- Education: University of California, Los Angeles
- Scientific career
- Fields: Mathematics
- Workplaces: Brown University
- Doctoral advisor: John B. Garnett

= Jill Pipher =

American mathematician (born 1955)

Jill Catherine Pipher (born December 14, 1955, in Harrisburg, Pennsylvania) is an American mathematician. She served as president of the American Mathematical Society (AMS, 2019–2020) and president of the Association for Women in Mathematics (AWM, 2011–2013). She was the first director of the Institute for Computational and Experimental Research in Mathematics (ICERM, 2011–2016), an NSF-funded mathematics institute based in Providence, Rhode Island.

==Contributions==
Pipher's research areas include harmonic analysis, Fourier analysis, partial differential equations, and cryptography. She has published more than 60 research articles and has coauthored with Jeffrey Hoffstein and Joseph Silverman a textbook titled An Introduction to Mathematical Cryptography.

==Education and career==
Pipher is currently the Elisha Benjamin Andrews Professor of Mathematics at Brown University. She received a B.A. from the University of California, Los Angeles in 1979 and a PhD from UCLA in 1985 under the direction of John B. Garnett. She taught at the University of Chicago (1985–1990) before taking a position at Brown in 1990, where she served as chair of the Mathematics Department from 2005 to 2008.

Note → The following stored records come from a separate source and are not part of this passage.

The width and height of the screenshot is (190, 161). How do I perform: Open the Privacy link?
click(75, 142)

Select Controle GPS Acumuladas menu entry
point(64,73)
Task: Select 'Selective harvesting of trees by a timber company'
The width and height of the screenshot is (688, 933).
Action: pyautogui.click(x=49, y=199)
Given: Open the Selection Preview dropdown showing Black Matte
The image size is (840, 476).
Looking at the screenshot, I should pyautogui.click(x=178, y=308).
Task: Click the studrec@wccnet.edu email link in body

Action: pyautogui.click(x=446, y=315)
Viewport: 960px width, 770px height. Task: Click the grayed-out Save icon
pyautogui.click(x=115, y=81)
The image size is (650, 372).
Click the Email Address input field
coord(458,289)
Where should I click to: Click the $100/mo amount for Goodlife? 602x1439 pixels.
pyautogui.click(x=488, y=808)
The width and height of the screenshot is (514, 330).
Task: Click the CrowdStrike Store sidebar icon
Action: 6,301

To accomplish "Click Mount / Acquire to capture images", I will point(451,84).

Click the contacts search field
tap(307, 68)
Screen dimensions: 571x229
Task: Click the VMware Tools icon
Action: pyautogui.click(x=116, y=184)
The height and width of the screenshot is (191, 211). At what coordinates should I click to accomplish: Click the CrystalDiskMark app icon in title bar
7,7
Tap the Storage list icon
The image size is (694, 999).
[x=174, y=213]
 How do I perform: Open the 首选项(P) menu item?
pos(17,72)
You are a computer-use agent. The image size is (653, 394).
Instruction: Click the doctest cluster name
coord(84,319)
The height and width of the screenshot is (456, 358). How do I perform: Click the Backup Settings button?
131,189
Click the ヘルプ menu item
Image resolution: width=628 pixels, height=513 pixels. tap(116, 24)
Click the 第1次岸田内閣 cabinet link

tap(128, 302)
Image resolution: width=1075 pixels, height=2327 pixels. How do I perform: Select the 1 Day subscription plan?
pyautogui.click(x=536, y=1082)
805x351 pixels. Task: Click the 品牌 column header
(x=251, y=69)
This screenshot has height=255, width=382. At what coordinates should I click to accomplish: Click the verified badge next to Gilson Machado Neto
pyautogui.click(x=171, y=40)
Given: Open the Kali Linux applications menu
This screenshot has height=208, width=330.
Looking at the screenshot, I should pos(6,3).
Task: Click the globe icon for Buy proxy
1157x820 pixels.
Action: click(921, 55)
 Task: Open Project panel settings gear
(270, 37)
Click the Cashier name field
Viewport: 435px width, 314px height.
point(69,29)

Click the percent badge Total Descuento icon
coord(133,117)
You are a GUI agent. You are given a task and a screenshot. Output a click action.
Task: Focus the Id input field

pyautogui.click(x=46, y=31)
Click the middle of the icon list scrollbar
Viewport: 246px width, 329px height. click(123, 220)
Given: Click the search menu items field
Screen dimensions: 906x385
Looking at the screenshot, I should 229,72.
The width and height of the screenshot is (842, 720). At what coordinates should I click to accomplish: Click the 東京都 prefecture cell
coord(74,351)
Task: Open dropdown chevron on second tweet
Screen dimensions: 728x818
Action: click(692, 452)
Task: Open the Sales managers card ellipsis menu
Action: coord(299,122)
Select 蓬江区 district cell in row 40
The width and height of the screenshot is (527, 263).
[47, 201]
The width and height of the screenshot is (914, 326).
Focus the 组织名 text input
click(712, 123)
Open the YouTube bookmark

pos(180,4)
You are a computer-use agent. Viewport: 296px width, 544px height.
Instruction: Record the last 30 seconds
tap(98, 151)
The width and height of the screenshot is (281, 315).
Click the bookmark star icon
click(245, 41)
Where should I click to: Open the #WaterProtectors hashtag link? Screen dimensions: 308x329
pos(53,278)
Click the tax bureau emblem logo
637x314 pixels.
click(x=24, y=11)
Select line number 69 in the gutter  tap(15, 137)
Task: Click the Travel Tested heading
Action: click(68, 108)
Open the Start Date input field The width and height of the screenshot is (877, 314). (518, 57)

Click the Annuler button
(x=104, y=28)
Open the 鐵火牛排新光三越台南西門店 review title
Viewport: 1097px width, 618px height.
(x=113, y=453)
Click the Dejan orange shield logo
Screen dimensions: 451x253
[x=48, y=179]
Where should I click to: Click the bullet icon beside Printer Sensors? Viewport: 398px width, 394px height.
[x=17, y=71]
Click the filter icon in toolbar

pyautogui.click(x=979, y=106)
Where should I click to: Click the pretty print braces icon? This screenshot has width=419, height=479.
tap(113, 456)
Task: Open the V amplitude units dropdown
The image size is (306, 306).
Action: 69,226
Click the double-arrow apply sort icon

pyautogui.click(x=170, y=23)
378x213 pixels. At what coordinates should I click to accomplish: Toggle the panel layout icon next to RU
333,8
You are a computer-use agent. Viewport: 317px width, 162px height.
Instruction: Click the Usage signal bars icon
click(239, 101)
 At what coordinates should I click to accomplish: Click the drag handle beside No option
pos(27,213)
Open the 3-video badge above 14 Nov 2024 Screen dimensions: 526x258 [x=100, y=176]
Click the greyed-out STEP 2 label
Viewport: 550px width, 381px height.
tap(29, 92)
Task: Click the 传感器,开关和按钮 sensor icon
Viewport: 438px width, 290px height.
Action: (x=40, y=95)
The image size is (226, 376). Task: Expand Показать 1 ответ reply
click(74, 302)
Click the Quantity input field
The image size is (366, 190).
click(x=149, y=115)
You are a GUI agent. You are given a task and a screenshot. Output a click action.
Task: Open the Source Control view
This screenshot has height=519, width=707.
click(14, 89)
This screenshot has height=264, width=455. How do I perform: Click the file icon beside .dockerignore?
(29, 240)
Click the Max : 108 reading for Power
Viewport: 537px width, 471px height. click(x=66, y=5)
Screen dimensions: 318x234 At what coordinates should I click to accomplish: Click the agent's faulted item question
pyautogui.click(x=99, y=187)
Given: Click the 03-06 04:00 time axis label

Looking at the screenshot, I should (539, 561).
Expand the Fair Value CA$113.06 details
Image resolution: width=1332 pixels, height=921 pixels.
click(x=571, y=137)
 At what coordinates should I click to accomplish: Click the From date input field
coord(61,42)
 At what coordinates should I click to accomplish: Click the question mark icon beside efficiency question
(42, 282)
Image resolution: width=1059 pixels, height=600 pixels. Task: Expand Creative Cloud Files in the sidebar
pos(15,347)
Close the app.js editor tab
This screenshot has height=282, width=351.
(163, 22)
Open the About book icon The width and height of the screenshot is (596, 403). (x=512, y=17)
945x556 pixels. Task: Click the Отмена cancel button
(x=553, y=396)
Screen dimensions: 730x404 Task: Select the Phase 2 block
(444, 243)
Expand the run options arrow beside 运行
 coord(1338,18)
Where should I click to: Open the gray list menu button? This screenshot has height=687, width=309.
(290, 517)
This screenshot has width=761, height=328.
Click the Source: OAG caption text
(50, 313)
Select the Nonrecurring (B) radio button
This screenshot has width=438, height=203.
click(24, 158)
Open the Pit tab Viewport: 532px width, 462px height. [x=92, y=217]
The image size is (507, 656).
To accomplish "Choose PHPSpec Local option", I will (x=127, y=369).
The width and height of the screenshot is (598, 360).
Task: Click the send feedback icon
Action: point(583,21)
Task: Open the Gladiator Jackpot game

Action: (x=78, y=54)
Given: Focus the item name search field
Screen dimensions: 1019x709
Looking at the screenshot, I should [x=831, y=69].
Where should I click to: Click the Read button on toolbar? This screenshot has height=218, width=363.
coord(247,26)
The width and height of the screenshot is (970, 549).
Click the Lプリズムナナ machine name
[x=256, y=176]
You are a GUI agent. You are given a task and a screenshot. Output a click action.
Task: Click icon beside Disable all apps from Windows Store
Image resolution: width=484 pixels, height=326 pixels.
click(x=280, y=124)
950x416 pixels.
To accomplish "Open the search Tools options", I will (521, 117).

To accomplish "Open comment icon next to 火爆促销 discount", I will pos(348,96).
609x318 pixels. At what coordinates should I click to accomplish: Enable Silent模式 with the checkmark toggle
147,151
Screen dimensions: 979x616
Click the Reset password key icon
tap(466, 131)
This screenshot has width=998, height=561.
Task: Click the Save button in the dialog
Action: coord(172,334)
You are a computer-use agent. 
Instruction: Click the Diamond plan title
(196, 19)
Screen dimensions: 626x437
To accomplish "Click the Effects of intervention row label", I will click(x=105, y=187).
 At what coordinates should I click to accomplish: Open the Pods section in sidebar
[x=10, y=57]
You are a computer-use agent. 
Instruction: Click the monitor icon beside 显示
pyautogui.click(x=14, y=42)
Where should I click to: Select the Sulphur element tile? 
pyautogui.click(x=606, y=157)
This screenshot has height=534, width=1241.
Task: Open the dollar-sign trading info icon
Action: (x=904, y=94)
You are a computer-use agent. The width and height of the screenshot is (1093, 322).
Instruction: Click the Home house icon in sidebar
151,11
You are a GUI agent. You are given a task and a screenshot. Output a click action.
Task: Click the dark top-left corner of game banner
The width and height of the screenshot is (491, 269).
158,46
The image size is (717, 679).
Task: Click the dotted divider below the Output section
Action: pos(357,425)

In 1996, Pipher, along with Jeffrey Hoffstein, Daniel Lieman and Joseph Silverman, founded NTRU Cryptosystems, Inc., now part of Security Innovation, Inc. to market their cryptographic algorithms, NTRUEncrypt and NTRUSign.

==Recognition==
In 2012 she became a fellow of the American Mathematical Society. In 2017, she was selected as a fellow of the Association for Women in Mathematics in the inaugural class. In 2019 she was named a SIAM Fellow "for her profound contributions in analysis and partial differential equations, groundbreaking work in public key cryptography, and outstanding scientific leadership". She was named to the 2021 class of Fellows of the American Association for the Advancement of Science.

In 2014 Pipher was a Mathematical Association of America Invited Lecturer at the Joint Mathematics Meetings, speaking on The Mathematics of Lattice-based Cryptography The Association for Women in Mathematics named her as their Noether Lecturer for 2018.

In 2019–2020, she served as the 65th president of the American Mathematical Society. She was the third woman to be elected to this position, following Julia Robinson (1983–1984) and Cathleen Synge Morawetz (1995–1996).